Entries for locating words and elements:
--- Start ---

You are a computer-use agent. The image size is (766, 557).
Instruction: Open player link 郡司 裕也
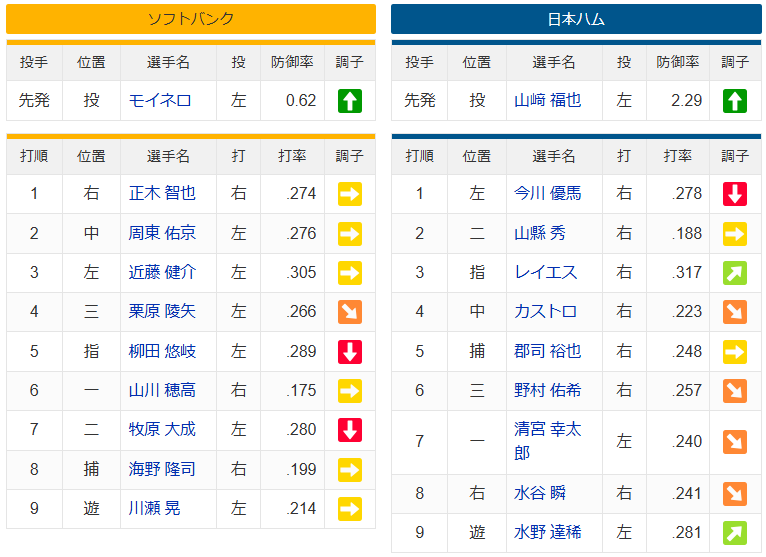pyautogui.click(x=548, y=351)
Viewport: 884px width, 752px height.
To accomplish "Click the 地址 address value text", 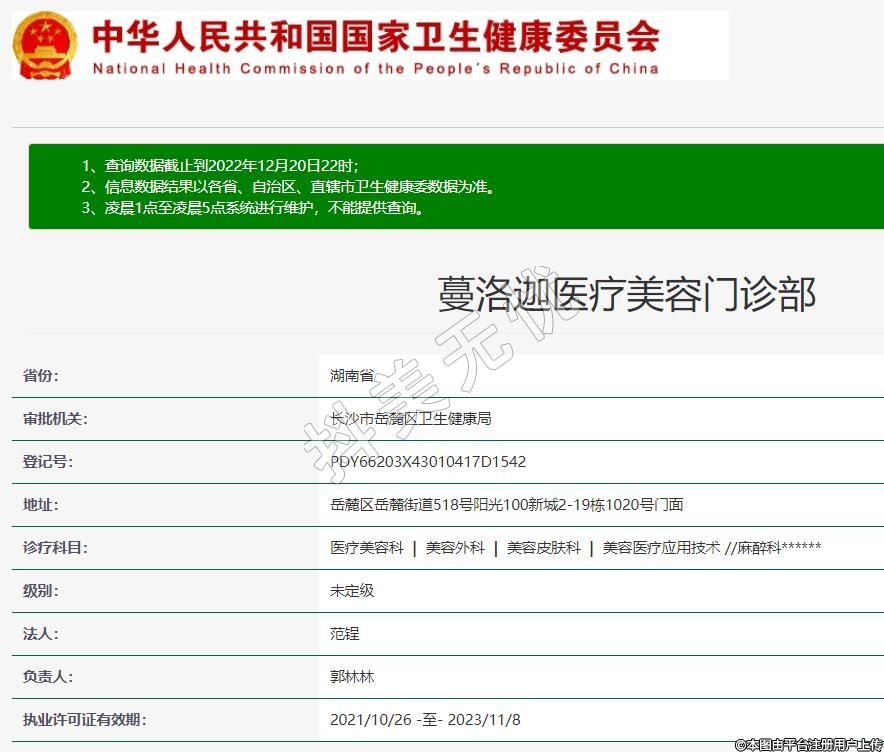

--- End ---

■ Task to complete
Turn every line of the records above into a numbered list, skipping blank lines and leaving the pictures out.

■ Exercise solution
1. You are a computer-use agent. The image size is (766, 557).
2. Instruction: Open player link 郡司 裕也
3. pyautogui.click(x=548, y=351)
4. Viewport: 884px width, 752px height.
5. To accomplish "Click the 地址 address value text", 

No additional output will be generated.